Since it opened in 2013 in San Juan, La Factoría has been unquestionably the best bar in Puerto Rico. One of the best anywhere, in fact, a perennial entry in the World’s Best Bars list.
It’s also one of the loneliest.
La Factoría suffers from a problem shared by Beirut’s Electric Bing Sutt, Cartagena’s Alquímico, Delhi’s Sidecar, Lima’s Carnaval, Stockholm’s Tjoget, and Tel Aviv’s Imperial—being the only top-tier game in town. The lack of competition means these places are seen as spots for special occasions. They rarely break into the normalcy of a packed Wednesday night; weekends and holidays as a business strategy can only take a business so far.
Leslie Cofresí, a La Factoría partner who has become its public face, has developed a solution to his solitude, shaking up cocktail economics in the process.

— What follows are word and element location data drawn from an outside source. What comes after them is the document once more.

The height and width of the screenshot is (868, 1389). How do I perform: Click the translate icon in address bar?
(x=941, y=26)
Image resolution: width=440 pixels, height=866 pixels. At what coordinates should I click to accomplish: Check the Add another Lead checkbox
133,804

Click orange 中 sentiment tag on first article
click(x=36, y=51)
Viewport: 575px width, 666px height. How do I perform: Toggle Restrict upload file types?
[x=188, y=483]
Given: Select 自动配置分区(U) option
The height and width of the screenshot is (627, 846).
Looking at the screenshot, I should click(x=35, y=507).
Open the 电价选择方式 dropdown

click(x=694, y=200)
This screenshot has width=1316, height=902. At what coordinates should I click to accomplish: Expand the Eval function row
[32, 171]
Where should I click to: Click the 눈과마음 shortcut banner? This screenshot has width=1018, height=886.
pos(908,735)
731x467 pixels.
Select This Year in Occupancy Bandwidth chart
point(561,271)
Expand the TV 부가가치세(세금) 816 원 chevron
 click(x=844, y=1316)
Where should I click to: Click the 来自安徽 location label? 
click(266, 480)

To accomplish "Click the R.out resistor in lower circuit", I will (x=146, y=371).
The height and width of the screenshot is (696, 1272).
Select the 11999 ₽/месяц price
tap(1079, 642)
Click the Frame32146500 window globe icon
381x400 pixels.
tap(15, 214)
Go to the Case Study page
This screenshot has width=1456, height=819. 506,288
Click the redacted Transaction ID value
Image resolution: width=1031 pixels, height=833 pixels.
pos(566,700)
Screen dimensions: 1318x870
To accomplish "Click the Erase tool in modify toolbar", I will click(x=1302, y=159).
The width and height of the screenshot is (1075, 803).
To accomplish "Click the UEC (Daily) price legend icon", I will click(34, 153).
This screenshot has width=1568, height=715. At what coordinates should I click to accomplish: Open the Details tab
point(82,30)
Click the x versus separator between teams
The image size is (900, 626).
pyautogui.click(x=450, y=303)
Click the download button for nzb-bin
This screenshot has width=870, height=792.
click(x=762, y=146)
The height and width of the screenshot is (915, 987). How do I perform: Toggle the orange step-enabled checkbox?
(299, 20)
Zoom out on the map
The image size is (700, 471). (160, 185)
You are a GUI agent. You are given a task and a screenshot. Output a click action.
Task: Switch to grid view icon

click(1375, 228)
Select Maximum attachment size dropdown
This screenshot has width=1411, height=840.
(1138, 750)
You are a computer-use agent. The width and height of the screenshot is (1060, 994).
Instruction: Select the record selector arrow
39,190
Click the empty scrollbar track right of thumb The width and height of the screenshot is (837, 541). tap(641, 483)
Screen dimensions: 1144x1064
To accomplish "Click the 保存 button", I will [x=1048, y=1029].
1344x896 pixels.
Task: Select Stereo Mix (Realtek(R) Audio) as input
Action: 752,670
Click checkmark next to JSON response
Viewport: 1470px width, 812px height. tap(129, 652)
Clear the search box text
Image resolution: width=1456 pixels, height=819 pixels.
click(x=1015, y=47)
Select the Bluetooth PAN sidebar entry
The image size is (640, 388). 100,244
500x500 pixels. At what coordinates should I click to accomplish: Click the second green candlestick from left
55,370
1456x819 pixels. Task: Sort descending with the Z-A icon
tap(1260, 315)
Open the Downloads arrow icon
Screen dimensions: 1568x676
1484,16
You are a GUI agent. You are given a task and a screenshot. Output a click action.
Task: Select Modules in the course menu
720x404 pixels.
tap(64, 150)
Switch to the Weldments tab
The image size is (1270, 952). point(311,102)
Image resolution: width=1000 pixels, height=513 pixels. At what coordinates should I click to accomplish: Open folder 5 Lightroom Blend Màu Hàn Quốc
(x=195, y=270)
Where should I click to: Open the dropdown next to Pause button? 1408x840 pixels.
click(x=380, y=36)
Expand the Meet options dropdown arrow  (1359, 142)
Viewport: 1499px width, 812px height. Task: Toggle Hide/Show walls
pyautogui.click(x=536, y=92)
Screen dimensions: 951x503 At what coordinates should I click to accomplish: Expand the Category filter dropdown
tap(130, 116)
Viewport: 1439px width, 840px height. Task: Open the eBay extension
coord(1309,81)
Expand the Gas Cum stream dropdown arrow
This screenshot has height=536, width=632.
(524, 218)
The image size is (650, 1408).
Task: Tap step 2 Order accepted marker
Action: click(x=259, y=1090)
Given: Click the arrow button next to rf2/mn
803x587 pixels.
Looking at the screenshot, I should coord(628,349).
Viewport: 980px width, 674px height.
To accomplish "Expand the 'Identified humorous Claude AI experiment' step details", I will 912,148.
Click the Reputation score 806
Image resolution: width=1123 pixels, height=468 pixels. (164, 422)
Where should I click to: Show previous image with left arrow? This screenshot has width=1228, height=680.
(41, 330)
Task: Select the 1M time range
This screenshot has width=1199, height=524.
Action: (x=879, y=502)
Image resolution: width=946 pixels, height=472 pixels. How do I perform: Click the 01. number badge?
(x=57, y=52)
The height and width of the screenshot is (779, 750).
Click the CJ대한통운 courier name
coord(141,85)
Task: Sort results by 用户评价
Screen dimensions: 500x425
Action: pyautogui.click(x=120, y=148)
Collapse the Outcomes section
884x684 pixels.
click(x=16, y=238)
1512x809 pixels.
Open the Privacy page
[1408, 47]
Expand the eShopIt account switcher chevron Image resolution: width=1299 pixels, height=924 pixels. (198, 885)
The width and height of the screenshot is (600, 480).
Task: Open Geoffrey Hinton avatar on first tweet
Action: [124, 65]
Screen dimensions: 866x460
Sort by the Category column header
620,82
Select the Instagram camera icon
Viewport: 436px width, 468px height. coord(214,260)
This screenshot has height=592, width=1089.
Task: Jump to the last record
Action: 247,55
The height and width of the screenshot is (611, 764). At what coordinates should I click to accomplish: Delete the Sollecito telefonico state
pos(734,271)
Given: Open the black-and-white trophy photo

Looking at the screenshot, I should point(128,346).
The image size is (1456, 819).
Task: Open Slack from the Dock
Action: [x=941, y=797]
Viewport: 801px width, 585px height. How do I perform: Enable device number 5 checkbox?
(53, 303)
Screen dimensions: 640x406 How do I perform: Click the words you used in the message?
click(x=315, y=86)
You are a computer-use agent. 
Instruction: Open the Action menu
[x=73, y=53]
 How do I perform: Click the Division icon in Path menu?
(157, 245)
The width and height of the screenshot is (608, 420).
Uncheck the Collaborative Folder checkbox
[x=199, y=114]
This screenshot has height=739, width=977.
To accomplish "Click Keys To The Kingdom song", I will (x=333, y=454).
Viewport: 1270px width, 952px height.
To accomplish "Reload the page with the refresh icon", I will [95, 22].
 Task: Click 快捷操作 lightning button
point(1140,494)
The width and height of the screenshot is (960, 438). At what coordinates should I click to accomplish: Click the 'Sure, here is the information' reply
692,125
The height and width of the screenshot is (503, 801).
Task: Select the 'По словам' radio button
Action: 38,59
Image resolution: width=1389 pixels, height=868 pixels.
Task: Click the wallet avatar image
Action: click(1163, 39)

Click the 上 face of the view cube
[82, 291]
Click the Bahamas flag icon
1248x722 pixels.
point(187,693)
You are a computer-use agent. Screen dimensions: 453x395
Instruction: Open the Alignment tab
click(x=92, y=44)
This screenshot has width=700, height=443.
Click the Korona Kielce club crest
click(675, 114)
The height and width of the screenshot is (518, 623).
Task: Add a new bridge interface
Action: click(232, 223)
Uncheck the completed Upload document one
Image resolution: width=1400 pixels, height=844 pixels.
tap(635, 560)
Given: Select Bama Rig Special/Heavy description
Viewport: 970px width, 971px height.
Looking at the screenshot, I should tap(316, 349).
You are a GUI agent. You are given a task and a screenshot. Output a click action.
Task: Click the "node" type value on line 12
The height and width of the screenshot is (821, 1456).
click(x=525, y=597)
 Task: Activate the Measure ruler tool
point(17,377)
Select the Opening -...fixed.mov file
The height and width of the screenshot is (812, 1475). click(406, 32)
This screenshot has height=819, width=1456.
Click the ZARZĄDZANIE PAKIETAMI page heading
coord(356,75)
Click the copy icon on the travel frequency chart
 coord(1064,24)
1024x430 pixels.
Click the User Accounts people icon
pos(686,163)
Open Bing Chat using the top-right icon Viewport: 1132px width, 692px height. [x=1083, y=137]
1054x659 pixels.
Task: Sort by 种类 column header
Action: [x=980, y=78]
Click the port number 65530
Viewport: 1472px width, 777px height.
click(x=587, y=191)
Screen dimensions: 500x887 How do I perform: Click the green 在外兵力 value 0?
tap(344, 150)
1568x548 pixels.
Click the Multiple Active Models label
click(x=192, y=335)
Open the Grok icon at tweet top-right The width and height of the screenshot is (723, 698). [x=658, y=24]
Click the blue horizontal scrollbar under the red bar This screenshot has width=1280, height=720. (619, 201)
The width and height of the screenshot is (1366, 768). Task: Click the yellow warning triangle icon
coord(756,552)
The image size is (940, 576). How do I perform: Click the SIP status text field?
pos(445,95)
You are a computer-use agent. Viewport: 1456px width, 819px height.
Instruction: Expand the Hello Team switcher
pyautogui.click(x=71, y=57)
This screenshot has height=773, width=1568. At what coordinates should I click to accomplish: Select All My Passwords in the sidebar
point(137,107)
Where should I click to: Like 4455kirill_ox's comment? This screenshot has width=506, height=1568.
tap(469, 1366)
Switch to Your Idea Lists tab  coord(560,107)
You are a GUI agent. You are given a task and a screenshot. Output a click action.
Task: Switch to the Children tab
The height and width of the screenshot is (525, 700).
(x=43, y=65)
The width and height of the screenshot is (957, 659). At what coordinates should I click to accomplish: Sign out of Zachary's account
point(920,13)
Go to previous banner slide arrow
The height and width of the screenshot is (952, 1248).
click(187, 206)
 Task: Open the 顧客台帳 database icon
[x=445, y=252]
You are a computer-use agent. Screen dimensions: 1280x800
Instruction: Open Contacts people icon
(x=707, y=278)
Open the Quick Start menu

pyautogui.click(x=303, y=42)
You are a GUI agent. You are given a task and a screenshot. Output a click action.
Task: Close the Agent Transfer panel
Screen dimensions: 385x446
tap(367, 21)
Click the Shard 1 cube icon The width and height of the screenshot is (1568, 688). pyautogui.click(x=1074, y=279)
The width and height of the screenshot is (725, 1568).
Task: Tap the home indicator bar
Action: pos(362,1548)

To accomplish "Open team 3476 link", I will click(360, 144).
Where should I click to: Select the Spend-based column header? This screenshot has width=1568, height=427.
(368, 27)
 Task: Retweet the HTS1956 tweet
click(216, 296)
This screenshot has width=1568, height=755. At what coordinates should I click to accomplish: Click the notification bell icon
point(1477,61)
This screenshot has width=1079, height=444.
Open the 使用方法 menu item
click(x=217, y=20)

After years of being San Juan’s go-to bartender for mixology events, Cofresí has leveraged supplier relationships into a business, Licorería Miramar. It’s a commissary-style warehouse at which he and his Colectivo Icaro partners sell juices, garnishes, and craft ice at scale—not just for La Factoría, but for 20 clients that include the local Ritz-Carlton and Caribe Hilton (birthplace of the piña colada). Cofresí says Licorería handles the entire cocktail program for four clients, designing cocktails for the menu and supplying inventory.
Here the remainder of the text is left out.